Homestead Senior High School is a public high school located at 2351 SE 12 Avenue in Homestead, Florida.  It is part of the Miami-Dade County Public Schools district. Its principal is John A. Galardi

Homestead is one of two high schools serving a community that includes most of Homestead, Florida City and Leisure City.

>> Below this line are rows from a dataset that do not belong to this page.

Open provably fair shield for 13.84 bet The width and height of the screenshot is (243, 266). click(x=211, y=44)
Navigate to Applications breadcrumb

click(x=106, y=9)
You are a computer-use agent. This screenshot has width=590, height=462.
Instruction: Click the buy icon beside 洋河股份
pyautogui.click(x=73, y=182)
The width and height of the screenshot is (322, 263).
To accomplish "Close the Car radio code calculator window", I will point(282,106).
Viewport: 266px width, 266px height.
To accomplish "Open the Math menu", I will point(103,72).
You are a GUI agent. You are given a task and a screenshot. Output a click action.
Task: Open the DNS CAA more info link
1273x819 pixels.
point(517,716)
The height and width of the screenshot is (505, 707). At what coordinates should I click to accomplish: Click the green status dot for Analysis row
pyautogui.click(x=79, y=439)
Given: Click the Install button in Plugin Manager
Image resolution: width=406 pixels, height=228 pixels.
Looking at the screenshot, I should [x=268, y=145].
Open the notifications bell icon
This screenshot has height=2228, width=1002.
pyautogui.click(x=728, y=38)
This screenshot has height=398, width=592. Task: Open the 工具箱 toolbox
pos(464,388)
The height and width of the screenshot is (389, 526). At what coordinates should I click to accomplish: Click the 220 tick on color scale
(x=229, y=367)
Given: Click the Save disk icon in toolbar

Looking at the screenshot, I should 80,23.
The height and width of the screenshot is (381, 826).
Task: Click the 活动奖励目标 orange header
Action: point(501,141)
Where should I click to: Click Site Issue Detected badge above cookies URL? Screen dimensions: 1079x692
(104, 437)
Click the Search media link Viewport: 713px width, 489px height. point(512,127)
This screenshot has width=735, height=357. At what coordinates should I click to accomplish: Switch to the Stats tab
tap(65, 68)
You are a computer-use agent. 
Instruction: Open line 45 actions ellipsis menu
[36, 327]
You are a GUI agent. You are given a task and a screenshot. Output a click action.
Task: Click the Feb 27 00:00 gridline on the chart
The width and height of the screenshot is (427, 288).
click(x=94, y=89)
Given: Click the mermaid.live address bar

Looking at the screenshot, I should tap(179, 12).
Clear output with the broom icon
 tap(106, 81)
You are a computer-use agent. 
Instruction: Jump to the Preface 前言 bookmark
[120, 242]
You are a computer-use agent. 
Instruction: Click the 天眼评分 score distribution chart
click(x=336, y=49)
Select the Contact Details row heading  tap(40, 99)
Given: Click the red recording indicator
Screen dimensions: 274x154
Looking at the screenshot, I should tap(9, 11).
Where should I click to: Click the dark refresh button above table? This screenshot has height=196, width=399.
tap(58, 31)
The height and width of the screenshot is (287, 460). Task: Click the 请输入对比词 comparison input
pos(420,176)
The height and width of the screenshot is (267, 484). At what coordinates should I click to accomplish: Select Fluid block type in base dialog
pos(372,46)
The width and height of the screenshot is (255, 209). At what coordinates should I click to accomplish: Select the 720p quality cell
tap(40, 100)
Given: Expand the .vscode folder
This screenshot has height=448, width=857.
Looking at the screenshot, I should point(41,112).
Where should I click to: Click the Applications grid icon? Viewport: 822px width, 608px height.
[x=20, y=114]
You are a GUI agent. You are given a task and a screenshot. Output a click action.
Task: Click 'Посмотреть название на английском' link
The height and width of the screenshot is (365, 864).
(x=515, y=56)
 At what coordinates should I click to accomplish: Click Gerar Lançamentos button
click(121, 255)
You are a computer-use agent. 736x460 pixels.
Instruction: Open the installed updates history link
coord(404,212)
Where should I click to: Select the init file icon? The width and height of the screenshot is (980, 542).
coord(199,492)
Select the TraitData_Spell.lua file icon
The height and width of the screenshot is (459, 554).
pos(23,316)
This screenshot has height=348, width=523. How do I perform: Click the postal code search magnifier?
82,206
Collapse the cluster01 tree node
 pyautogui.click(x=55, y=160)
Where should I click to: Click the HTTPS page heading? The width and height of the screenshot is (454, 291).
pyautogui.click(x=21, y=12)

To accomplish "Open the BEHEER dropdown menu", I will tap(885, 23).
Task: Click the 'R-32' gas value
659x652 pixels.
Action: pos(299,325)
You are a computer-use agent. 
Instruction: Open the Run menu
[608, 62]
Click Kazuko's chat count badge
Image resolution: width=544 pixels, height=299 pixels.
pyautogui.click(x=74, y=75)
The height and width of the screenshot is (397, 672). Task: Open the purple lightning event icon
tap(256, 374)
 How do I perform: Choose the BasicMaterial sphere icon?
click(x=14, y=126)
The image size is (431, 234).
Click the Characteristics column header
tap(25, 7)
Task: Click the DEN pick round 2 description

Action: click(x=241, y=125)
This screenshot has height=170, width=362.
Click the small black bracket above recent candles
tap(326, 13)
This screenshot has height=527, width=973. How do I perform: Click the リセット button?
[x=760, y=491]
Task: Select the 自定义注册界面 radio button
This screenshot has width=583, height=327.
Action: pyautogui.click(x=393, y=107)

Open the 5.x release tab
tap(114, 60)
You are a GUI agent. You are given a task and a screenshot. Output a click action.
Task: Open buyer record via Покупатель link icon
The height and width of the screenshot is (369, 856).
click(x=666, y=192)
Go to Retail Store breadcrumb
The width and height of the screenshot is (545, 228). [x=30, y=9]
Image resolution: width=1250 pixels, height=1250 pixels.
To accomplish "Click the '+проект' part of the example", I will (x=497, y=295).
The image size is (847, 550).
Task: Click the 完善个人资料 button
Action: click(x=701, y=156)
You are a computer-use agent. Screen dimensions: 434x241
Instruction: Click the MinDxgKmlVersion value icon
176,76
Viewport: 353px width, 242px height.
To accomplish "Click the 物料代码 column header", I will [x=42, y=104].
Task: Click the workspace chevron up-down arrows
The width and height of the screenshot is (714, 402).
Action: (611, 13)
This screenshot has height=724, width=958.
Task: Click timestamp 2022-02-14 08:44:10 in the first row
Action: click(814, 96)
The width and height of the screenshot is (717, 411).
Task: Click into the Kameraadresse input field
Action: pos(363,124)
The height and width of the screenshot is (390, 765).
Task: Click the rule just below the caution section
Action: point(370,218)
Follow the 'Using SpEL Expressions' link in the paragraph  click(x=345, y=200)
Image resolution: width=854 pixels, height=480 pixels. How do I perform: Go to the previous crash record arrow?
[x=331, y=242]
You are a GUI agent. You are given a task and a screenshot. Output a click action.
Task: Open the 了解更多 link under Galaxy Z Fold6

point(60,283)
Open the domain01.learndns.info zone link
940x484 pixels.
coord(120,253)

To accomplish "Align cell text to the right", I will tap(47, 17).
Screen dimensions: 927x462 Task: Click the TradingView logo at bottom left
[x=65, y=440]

The high school offers magnet programs, including the Academy of International Business, the Academy of Aviation/Aerospace, Academy of Travel and Tourism, an Environmental Horticulture Science and Services program, and a Health Science Education program (one of only three such programs in the state that lead to a Certification in Practical Nursing).

History
In 1992 Homestead High School was severely damaged by Hurricane Andrew, forcing the school to delay opening for the 1992–1993 school year by two weeks.  Most of the families in the surrounding community left after the hurricane, but a few stayed, living in tents, mobile homes, or shared accommodation in other parts of the county. Those students still living in the area were forced to attend other schools in the district, which were at times ten to fifteen miles away.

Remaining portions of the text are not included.